:: WORKING DATA
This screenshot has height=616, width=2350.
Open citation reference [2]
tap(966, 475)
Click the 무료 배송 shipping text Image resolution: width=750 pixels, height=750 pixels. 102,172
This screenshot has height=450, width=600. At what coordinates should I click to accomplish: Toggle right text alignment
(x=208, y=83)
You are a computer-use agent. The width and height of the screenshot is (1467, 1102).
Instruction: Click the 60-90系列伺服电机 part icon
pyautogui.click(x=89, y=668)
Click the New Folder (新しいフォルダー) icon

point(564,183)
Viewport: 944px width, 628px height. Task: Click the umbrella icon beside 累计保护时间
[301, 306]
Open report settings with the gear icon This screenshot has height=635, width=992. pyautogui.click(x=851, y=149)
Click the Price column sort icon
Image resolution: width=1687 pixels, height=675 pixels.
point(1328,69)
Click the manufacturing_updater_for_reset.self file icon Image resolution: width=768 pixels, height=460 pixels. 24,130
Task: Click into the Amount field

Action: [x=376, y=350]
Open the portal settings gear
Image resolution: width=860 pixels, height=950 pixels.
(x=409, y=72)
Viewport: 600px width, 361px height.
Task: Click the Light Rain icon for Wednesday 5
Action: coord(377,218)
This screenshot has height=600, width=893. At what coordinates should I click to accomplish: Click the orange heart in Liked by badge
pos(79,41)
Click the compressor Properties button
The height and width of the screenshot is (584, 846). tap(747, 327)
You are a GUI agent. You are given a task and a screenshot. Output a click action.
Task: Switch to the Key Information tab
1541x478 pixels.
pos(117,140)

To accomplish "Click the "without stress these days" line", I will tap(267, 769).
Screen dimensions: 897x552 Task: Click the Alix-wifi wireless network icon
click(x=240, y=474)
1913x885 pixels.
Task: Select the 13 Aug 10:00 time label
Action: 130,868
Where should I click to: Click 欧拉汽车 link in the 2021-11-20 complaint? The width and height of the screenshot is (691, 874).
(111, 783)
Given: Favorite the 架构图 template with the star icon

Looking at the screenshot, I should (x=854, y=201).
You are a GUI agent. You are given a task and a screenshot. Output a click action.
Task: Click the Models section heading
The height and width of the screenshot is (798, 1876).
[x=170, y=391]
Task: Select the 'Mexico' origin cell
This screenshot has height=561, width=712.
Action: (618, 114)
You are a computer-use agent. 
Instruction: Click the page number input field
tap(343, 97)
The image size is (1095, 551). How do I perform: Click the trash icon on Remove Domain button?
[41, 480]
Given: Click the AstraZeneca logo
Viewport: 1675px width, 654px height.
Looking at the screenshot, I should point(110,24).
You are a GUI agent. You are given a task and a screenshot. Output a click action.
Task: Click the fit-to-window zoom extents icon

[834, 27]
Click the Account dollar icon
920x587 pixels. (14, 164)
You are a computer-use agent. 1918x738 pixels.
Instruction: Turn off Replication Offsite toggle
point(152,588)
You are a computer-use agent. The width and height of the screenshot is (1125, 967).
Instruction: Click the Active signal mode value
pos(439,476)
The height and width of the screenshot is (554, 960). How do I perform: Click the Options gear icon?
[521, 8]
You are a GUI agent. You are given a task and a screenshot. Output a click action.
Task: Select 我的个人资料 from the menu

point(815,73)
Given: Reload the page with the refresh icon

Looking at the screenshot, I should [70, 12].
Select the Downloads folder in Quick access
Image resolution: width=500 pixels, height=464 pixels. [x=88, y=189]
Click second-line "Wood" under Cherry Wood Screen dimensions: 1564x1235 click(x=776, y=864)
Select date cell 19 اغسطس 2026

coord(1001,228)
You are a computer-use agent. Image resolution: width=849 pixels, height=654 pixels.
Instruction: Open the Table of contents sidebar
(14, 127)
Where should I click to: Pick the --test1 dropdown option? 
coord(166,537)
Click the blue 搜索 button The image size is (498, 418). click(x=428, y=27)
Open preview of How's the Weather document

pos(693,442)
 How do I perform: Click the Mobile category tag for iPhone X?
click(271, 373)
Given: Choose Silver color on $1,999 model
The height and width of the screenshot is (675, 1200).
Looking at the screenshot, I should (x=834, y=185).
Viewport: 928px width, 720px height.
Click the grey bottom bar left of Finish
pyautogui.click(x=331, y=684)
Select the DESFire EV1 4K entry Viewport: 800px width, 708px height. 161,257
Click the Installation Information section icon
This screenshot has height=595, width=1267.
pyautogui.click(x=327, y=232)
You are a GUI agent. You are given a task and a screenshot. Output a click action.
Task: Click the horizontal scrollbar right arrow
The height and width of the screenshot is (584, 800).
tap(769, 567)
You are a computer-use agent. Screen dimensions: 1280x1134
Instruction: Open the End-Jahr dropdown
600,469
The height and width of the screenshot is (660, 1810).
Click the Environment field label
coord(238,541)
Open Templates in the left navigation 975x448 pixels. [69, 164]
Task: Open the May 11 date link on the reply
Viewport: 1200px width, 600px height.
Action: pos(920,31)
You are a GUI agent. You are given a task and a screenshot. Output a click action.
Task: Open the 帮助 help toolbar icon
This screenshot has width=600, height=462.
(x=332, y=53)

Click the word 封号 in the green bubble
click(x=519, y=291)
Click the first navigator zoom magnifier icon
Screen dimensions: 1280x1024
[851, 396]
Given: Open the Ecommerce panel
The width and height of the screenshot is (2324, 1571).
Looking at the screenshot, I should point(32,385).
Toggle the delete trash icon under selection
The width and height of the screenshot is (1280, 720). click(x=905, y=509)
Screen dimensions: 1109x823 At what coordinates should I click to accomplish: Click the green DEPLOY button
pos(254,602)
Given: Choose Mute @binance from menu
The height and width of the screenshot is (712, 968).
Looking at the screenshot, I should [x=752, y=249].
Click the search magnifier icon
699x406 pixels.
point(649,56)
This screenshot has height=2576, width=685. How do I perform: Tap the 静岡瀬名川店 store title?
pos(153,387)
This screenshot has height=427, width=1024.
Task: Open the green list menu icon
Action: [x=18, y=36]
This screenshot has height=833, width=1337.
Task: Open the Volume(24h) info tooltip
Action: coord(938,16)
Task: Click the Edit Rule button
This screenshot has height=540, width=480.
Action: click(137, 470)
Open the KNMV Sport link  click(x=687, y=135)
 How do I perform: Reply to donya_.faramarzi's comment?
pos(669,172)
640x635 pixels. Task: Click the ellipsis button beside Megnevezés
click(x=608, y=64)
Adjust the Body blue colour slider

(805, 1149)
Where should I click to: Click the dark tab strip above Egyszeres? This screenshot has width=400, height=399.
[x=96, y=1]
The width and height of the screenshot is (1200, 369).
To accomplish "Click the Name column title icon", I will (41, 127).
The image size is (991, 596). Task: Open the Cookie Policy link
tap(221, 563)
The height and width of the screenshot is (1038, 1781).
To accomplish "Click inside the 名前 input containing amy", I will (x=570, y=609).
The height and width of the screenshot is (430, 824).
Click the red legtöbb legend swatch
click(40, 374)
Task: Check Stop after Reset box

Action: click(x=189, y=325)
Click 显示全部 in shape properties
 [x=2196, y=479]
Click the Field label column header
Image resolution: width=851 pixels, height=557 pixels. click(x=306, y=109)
::::
▸ **GOAL OF THE EXERCISE**
Rewrite the lines, replacing "Amount field" with "Quantity field" and keeping everything else the same.

▸ **THE ANSWER**
This screenshot has height=616, width=2350.
Open citation reference [2]
tap(966, 475)
Click the 무료 배송 shipping text Image resolution: width=750 pixels, height=750 pixels. 102,172
This screenshot has height=450, width=600. At what coordinates should I click to accomplish: Toggle right text alignment
(x=208, y=83)
You are a computer-use agent. The width and height of the screenshot is (1467, 1102).
Instruction: Click the 60-90系列伺服电机 part icon
pyautogui.click(x=89, y=668)
Click the New Folder (新しいフォルダー) icon

point(564,183)
Viewport: 944px width, 628px height. Task: Click the umbrella icon beside 累计保护时间
[301, 306]
Open report settings with the gear icon This screenshot has height=635, width=992. pyautogui.click(x=851, y=149)
Click the Price column sort icon
Image resolution: width=1687 pixels, height=675 pixels.
point(1328,69)
Click the manufacturing_updater_for_reset.self file icon Image resolution: width=768 pixels, height=460 pixels. 24,130
Task: Click into the Quantity field

Action: [x=376, y=350]
Open the portal settings gear
Image resolution: width=860 pixels, height=950 pixels.
(x=409, y=72)
Viewport: 600px width, 361px height.
Task: Click the Light Rain icon for Wednesday 5
Action: coord(377,218)
This screenshot has height=600, width=893. At what coordinates should I click to accomplish: Click the orange heart in Liked by badge
pos(79,41)
Click the compressor Properties button
The height and width of the screenshot is (584, 846). tap(747, 327)
You are a GUI agent. You are given a task and a screenshot. Output a click action.
Task: Switch to the Key Information tab
1541x478 pixels.
pos(117,140)

To accomplish "Click the "without stress these days" line", I will tap(267, 769).
Screen dimensions: 897x552 Task: Click the Alix-wifi wireless network icon
click(x=240, y=474)
1913x885 pixels.
Task: Select the 13 Aug 10:00 time label
Action: 130,868
Where should I click to: Click 欧拉汽车 link in the 2021-11-20 complaint? The width and height of the screenshot is (691, 874).
(111, 783)
Given: Favorite the 架构图 template with the star icon

Looking at the screenshot, I should (x=854, y=201).
You are a GUI agent. You are given a task and a screenshot. Output a click action.
Task: Click the Models section heading
The height and width of the screenshot is (798, 1876).
[x=170, y=391]
Task: Select the 'Mexico' origin cell
This screenshot has height=561, width=712.
Action: (618, 114)
You are a computer-use agent. 
Instruction: Click the page number input field
tap(343, 97)
The image size is (1095, 551). How do I perform: Click the trash icon on Remove Domain button?
[41, 480]
Given: Click the AstraZeneca logo
Viewport: 1675px width, 654px height.
Looking at the screenshot, I should point(110,24).
You are a GUI agent. You are given a task and a screenshot. Output a click action.
Task: Click the fit-to-window zoom extents icon

[834, 27]
Click the Account dollar icon
920x587 pixels. (14, 164)
You are a computer-use agent. 1918x738 pixels.
Instruction: Turn off Replication Offsite toggle
point(152,588)
You are a computer-use agent. The width and height of the screenshot is (1125, 967).
Instruction: Click the Active signal mode value
pos(439,476)
The height and width of the screenshot is (554, 960). How do I perform: Click the Options gear icon?
[521, 8]
You are a GUI agent. You are given a task and a screenshot. Output a click action.
Task: Select 我的个人资料 from the menu

point(815,73)
Given: Reload the page with the refresh icon

Looking at the screenshot, I should [70, 12].
Select the Downloads folder in Quick access
Image resolution: width=500 pixels, height=464 pixels. [x=88, y=189]
Click second-line "Wood" under Cherry Wood Screen dimensions: 1564x1235 click(x=776, y=864)
Select date cell 19 اغسطس 2026

coord(1001,228)
You are a computer-use agent. Image resolution: width=849 pixels, height=654 pixels.
Instruction: Open the Table of contents sidebar
(14, 127)
Where should I click to: Pick the --test1 dropdown option? 
coord(166,537)
Click the blue 搜索 button The image size is (498, 418). click(x=428, y=27)
Open preview of How's the Weather document

pos(693,442)
 How do I perform: Click the Mobile category tag for iPhone X?
click(271, 373)
Given: Choose Silver color on $1,999 model
The height and width of the screenshot is (675, 1200).
Looking at the screenshot, I should (x=834, y=185).
Viewport: 928px width, 720px height.
Click the grey bottom bar left of Finish
pyautogui.click(x=331, y=684)
Select the DESFire EV1 4K entry Viewport: 800px width, 708px height. 161,257
Click the Installation Information section icon
This screenshot has height=595, width=1267.
pyautogui.click(x=327, y=232)
You are a GUI agent. You are given a task and a screenshot. Output a click action.
Task: Click the horizontal scrollbar right arrow
The height and width of the screenshot is (584, 800).
tap(769, 567)
You are a computer-use agent. Screen dimensions: 1280x1134
Instruction: Open the End-Jahr dropdown
600,469
The height and width of the screenshot is (660, 1810).
Click the Environment field label
coord(238,541)
Open Templates in the left navigation 975x448 pixels. [69, 164]
Task: Open the May 11 date link on the reply
Viewport: 1200px width, 600px height.
Action: pos(920,31)
You are a GUI agent. You are given a task and a screenshot. Output a click action.
Task: Open the 帮助 help toolbar icon
This screenshot has width=600, height=462.
(x=332, y=53)

Click the word 封号 in the green bubble
click(x=519, y=291)
Click the first navigator zoom magnifier icon
Screen dimensions: 1280x1024
[851, 396]
Given: Open the Ecommerce panel
The width and height of the screenshot is (2324, 1571).
Looking at the screenshot, I should point(32,385).
Toggle the delete trash icon under selection
The width and height of the screenshot is (1280, 720). click(x=905, y=509)
Screen dimensions: 1109x823 At what coordinates should I click to accomplish: Click the green DEPLOY button
pos(254,602)
Given: Choose Mute @binance from menu
The height and width of the screenshot is (712, 968).
Looking at the screenshot, I should [x=752, y=249].
Click the search magnifier icon
699x406 pixels.
point(649,56)
This screenshot has height=2576, width=685. How do I perform: Tap the 静岡瀬名川店 store title?
pos(153,387)
This screenshot has height=427, width=1024.
Task: Open the green list menu icon
Action: [x=18, y=36]
This screenshot has height=833, width=1337.
Task: Open the Volume(24h) info tooltip
Action: coord(938,16)
Task: Click the Edit Rule button
This screenshot has height=540, width=480.
Action: click(137, 470)
Open the KNMV Sport link  click(x=687, y=135)
 How do I perform: Reply to donya_.faramarzi's comment?
pos(669,172)
640x635 pixels. Task: Click the ellipsis button beside Megnevezés
click(x=608, y=64)
Adjust the Body blue colour slider

(805, 1149)
Where should I click to: Click the dark tab strip above Egyszeres? This screenshot has width=400, height=399.
[x=96, y=1]
The width and height of the screenshot is (1200, 369).
To accomplish "Click the Name column title icon", I will (41, 127).
The image size is (991, 596). Task: Open the Cookie Policy link
tap(221, 563)
The height and width of the screenshot is (1038, 1781).
To accomplish "Click inside the 名前 input containing amy", I will (x=570, y=609).
The height and width of the screenshot is (430, 824).
Click the red legtöbb legend swatch
click(40, 374)
Task: Check Stop after Reset box

Action: click(x=189, y=325)
Click 显示全部 in shape properties
 [x=2196, y=479]
Click the Field label column header
Image resolution: width=851 pixels, height=557 pixels. click(x=306, y=109)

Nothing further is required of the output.